Following the worldwide success of the Nintendo Entertainment System and the home video game industry’s overall shift toward a new generation of more powerful hardware, a successor to the NES seemed inevitable. In August 1991, Nintendo brought that successor—the Super Nintendo Entertainment System, or Super NES—to America, an in the process launched one of the most beloved consoles of all time.
Super NES Works Vol. I looks back at the early days of the Super NES in the U.S., with comprehensive retrospectives of both the console and all 31 games to ship for it through the end of the year. Each entry is accompanied with sidebars, supplementary features, photos of U.S. packaging, and crisp high-resolution direct-feed screenshots.
Super NES Works Vol.I also includes an overview of Japanese releases for Super Famicom through the end of 1991, a comprehensive timeline of events leading up to the system’s launch, and more! It’s the definitive 30th anniversary retrospective of how one of the greatest consoles ever got its start.
Jeremy is great, and his videos and podcasts are always informative. This is the first I've read of any of his nonfiction retro-gaming works, and it was a treat to read about some of the early SNES games I wasn't as familiar with. I knocked off a star because there were some sections, especially near the end, that appear to have not been copy-edited. The intro paragraph to the D-Force chapter seems to be misplaced, and there were some obvious misspellings throughout. Jeremy spends a lot more times on the more important games (F-Zero, Mario World, Sim City, Final Fantasy II (IV), etc.) than on the ones that were mostly uninteresting, and if you've heard any of Jeremy's podcasts you know that he's going to spend a lot of time extolling the virtues of ActRaiser. All in all a good survey of the first five months of the SNES, and I'm wondering if Volume II will either split 1992 in half or be twice as long?

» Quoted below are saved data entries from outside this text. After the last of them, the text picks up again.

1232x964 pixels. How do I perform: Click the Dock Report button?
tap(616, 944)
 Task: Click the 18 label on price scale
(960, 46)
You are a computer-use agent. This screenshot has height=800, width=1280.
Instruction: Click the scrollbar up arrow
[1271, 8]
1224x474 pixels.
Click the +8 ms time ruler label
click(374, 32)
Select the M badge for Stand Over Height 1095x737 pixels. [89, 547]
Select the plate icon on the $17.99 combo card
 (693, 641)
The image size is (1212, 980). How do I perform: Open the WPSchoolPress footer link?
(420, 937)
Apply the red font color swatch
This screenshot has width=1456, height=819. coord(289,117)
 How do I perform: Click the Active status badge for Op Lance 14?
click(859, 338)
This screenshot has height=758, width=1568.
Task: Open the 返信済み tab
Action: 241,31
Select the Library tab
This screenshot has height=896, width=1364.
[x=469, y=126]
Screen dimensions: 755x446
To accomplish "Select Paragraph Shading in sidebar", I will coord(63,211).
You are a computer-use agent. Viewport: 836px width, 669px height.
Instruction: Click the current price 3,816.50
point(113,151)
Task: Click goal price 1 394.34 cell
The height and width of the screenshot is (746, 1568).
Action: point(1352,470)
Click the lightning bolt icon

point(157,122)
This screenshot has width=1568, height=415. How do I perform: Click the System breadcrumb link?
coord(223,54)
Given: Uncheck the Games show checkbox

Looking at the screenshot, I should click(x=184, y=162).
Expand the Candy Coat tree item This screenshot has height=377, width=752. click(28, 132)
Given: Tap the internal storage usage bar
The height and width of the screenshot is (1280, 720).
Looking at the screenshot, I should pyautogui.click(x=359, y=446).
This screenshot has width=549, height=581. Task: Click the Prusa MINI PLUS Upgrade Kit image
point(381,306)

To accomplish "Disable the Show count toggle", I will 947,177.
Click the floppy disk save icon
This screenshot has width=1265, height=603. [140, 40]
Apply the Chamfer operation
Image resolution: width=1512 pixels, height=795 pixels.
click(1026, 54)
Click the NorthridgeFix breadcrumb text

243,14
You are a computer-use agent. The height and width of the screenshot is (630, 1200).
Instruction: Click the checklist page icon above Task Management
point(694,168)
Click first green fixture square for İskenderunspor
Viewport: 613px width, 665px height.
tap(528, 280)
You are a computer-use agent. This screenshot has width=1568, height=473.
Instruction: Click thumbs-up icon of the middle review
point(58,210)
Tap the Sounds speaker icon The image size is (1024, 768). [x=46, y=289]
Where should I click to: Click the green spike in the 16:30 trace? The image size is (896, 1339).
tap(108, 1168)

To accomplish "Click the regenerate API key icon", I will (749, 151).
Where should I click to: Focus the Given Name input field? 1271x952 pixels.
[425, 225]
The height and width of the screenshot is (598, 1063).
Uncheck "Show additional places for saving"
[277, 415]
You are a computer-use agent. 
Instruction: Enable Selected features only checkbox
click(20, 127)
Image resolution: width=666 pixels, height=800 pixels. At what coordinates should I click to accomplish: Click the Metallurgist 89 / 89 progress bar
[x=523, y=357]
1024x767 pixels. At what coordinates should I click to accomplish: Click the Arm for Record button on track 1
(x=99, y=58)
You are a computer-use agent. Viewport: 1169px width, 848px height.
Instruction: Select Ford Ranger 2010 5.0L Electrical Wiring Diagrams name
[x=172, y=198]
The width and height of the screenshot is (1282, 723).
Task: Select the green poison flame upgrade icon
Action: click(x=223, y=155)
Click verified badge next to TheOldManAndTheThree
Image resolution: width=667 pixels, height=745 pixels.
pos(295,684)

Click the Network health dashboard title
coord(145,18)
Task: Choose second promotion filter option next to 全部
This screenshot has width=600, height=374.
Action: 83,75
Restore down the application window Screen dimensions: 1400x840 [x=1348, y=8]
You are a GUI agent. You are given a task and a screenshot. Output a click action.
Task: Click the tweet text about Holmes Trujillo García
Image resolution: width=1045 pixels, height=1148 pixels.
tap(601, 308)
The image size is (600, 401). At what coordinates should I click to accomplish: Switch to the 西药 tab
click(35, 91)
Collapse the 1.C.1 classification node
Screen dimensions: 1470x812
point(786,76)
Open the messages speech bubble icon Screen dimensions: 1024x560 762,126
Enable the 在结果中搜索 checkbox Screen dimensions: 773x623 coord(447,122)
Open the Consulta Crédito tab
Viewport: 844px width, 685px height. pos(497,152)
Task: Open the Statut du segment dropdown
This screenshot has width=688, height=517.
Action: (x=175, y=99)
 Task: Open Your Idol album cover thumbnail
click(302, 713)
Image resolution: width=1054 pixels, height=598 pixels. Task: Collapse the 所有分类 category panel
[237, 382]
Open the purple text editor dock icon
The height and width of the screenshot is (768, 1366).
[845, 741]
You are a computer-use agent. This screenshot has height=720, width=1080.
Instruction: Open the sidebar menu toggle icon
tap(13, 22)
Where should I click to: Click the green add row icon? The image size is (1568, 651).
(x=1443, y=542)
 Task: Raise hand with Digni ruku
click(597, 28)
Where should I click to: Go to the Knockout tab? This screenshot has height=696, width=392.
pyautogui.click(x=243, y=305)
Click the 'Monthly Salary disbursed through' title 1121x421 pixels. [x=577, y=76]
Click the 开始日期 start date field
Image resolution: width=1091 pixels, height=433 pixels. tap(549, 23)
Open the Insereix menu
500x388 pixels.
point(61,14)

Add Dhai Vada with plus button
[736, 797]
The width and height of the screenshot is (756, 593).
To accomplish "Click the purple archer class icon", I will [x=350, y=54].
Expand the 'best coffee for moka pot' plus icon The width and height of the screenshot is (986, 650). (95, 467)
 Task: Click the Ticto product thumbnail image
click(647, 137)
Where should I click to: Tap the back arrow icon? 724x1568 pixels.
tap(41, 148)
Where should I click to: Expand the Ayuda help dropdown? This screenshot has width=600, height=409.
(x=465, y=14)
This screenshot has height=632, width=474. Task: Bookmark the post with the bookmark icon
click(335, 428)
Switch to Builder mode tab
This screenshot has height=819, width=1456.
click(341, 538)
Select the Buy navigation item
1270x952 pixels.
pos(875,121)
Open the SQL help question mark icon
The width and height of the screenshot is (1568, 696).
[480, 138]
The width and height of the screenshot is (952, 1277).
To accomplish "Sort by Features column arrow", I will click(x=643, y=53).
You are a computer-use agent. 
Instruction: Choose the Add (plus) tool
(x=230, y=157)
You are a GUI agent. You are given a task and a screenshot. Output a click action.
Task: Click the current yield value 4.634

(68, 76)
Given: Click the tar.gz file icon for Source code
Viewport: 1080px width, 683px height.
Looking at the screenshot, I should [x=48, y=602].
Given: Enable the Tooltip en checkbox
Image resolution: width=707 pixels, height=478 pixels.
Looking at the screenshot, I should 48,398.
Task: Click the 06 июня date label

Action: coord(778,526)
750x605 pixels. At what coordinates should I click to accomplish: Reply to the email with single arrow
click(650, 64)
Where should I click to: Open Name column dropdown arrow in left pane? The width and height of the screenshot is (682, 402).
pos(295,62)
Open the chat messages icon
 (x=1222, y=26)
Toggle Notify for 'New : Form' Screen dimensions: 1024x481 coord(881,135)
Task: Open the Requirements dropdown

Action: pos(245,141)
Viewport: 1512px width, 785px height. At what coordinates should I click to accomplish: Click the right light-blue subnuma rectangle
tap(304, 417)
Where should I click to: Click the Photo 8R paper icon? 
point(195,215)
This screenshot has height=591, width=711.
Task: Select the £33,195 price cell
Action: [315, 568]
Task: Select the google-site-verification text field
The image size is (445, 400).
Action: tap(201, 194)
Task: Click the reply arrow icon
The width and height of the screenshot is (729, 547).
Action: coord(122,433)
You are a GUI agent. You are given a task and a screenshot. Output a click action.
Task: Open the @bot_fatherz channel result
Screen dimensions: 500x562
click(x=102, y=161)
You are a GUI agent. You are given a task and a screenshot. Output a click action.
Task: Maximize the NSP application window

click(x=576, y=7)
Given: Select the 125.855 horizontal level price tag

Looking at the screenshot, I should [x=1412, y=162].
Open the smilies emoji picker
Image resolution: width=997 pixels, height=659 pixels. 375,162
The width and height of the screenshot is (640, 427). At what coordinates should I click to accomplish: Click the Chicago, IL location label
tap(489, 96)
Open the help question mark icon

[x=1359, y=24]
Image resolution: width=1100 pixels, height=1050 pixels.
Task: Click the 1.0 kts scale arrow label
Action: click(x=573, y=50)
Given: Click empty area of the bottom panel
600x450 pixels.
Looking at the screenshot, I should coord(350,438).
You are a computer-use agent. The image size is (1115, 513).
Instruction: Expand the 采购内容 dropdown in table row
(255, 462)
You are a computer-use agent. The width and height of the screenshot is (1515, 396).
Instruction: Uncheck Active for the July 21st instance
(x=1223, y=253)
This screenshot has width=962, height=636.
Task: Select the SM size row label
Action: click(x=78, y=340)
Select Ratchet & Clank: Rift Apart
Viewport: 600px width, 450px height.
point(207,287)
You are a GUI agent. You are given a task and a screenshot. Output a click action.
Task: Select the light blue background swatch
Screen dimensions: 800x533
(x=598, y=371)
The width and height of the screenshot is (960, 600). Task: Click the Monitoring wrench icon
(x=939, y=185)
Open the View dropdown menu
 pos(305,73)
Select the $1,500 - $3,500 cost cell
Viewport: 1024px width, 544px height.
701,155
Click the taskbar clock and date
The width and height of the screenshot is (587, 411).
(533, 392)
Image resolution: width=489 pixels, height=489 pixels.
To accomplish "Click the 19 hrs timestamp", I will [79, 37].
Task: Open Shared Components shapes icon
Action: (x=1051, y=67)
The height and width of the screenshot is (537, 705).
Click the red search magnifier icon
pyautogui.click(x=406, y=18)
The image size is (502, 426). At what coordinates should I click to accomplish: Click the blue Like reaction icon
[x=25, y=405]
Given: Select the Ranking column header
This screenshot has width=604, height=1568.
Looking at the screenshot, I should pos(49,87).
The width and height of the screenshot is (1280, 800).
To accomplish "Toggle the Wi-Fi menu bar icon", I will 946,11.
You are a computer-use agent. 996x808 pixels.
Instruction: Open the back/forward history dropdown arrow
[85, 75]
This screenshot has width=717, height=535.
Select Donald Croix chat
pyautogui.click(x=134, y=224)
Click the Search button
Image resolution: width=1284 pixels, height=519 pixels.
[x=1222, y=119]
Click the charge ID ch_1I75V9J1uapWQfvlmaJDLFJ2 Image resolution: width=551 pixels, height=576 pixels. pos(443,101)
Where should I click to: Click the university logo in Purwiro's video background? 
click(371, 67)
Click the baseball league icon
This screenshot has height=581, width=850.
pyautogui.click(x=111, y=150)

I fully intended to skim through this and only read the detailed discussions of the games I played and loved dearly, but Jeremy Parish puts just enough humor and personality into his well-researched and detailed discussions to make me read the book cover-to-cover. I've learned so much about some of the early SNES bombs I totally missed and also enjoyed nostalgic retellings of the well-known classics. For a detailed non-fiction read, this one's light, breezy, and entertaining!
And the author is right: the soundtrack to Lagoon (a game I never played) rips!